ARE YOU A BENEFACTOR?
A small part of the public cares nothing about this and will tip regardless of the conditions of employment of the servitors. This element simply enjoys the grandiloquent rôle of Bestower of Largess. But the vast majority of Americans has followed the custom under duress. This majority finds it repugnant to tip on the assumption that the employee alone profits by its generosity; and to discover that the employer as well profits by it—in fact secretly devises methods of encouraging the tipping—will confirm the majority in the thought that the custom is wholly bad.
Under which school of economics, or ethics, can such a system be justified?

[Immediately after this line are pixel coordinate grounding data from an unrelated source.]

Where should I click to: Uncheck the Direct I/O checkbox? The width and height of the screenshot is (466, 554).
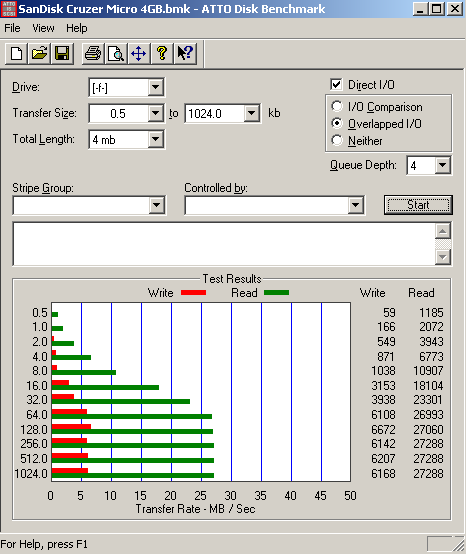pos(336,85)
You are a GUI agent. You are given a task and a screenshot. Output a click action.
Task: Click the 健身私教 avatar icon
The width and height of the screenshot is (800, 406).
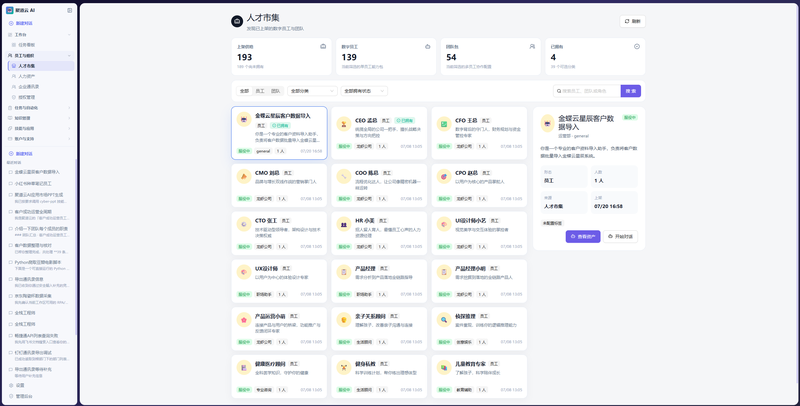pyautogui.click(x=344, y=368)
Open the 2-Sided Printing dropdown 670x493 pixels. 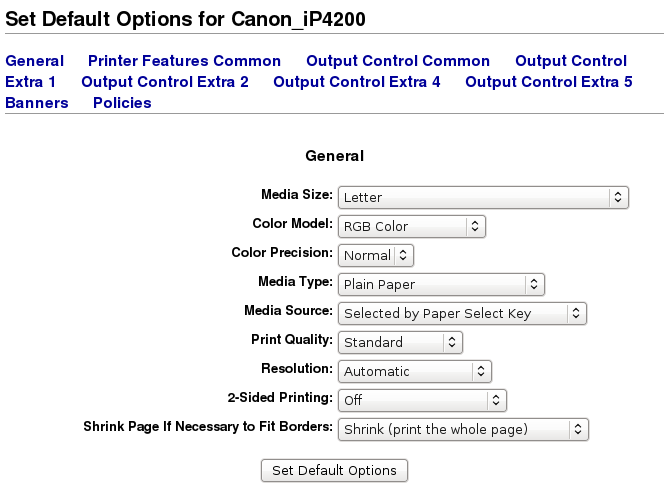[422, 400]
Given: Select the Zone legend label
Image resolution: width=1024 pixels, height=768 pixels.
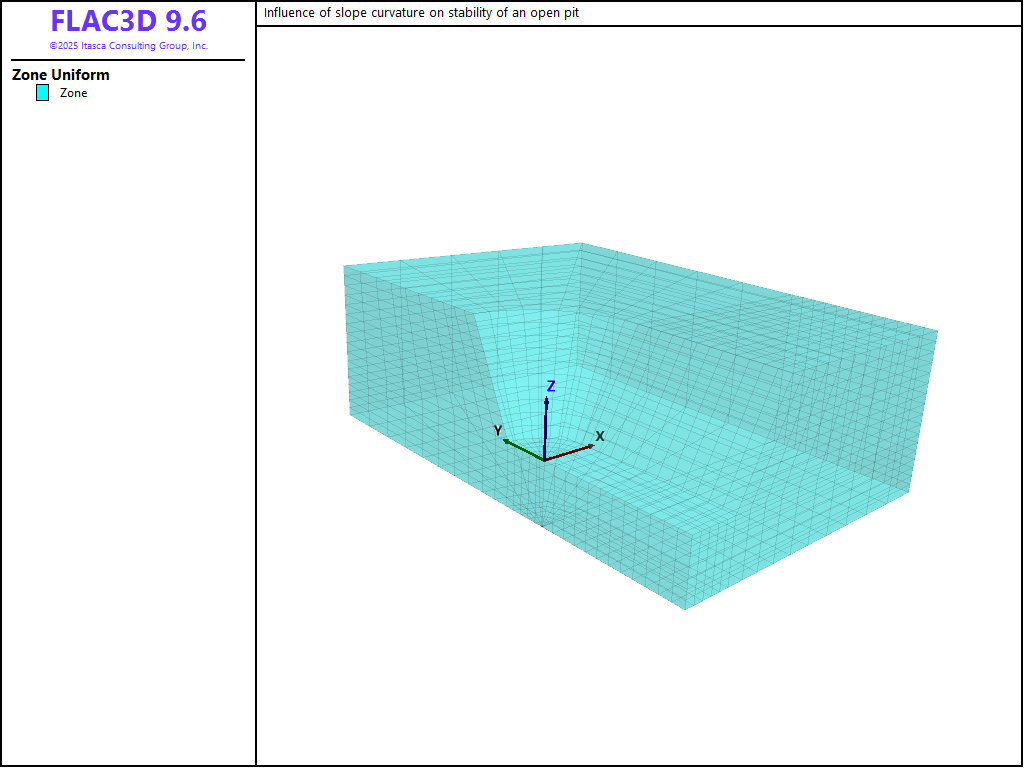Looking at the screenshot, I should click(x=73, y=93).
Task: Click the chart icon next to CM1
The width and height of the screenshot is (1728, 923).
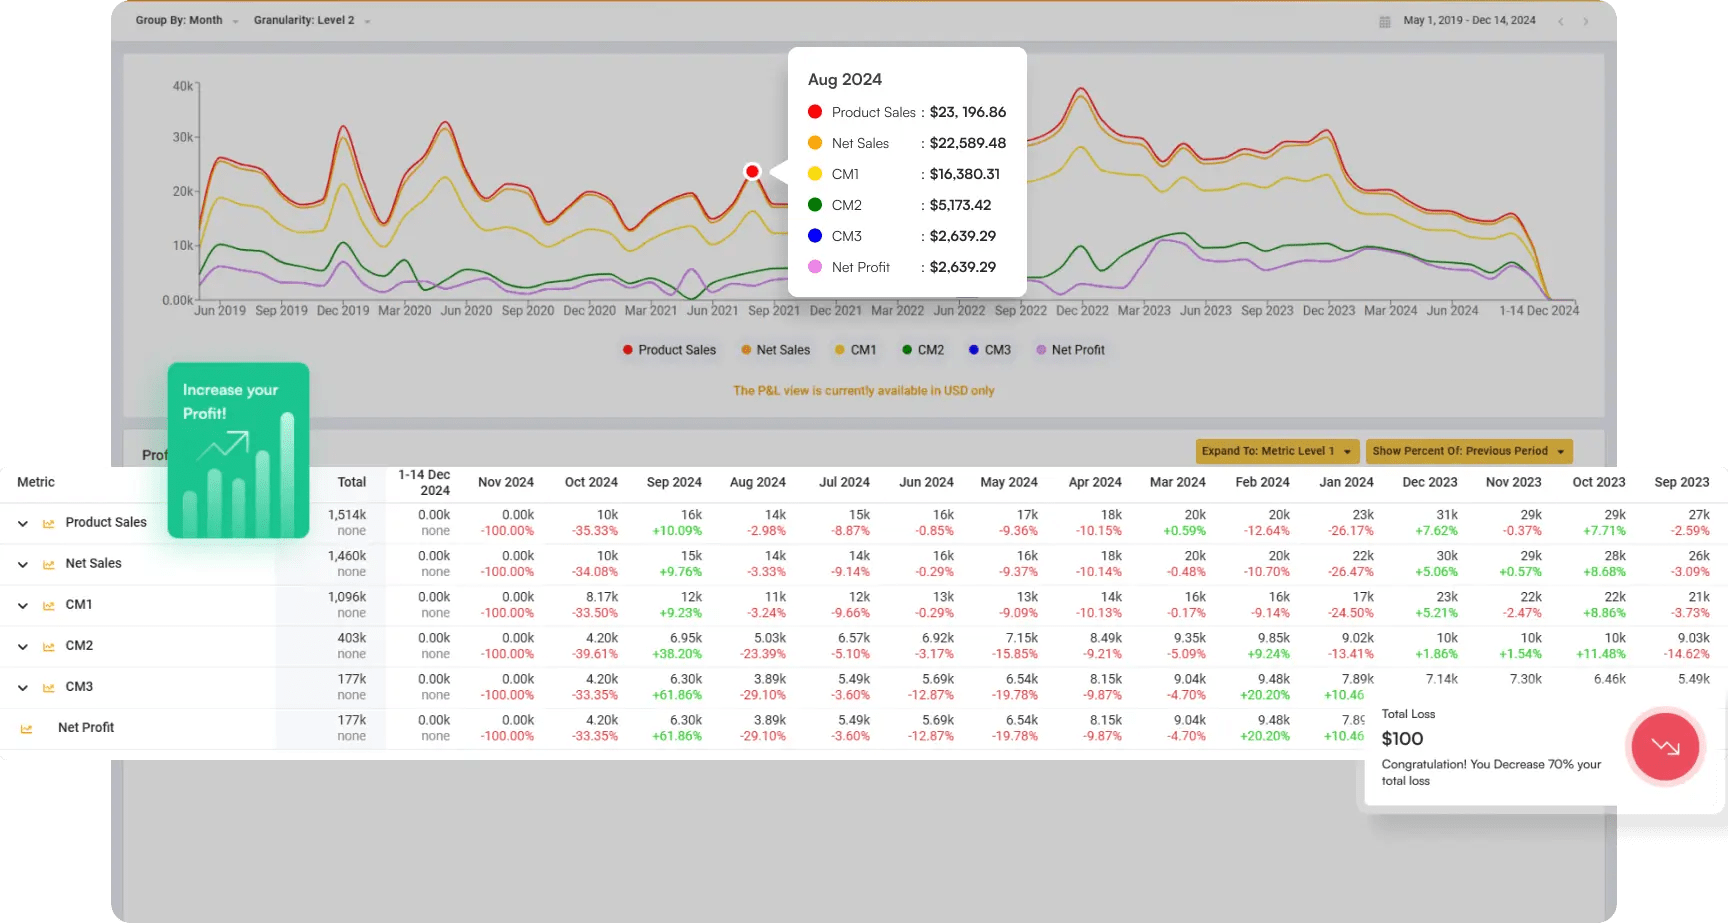Action: tap(48, 605)
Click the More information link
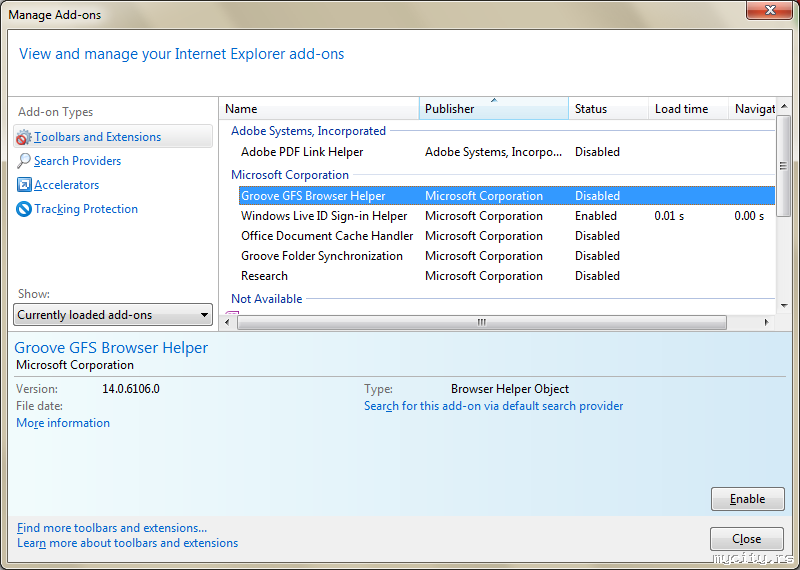The image size is (800, 570). point(63,423)
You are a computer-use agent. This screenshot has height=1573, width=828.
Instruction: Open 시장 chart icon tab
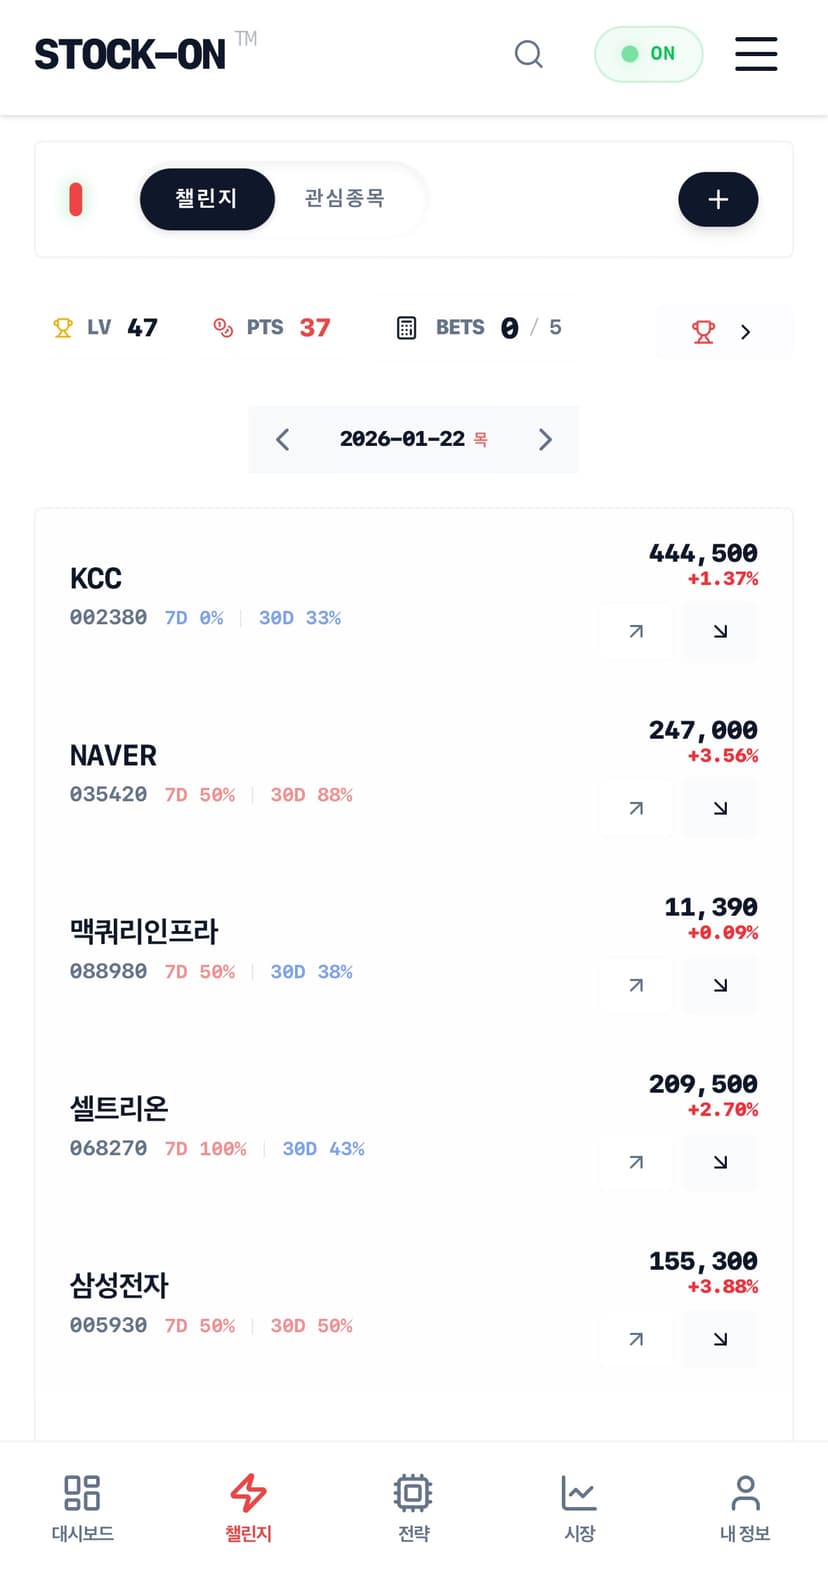tap(579, 1507)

The assertion of employers that tipping is the spontaneous impulse of patrons and that they cannot afford to pay living wages in addition is seen to be without foundation in conspicuous instances. Such spontaneity as exists they stimulate and exploit for their own profit.
Conceding that the development of tipping has thrown employment upon an abnormal basis, the question arises, if tipping is abolished should the increase in wages be borne exclusively by the employer?
To the extent that employers make extraordinary dividends out of the custom the extra cost of operation through normal wages should be borne by them without increased tariffs to patrons. Competition in the hotel business, for example, has been adjusted to the custom of tipping and the sudden throwing of a bona fide wage system upon such employers, without an increase in revenues, would be disastrous.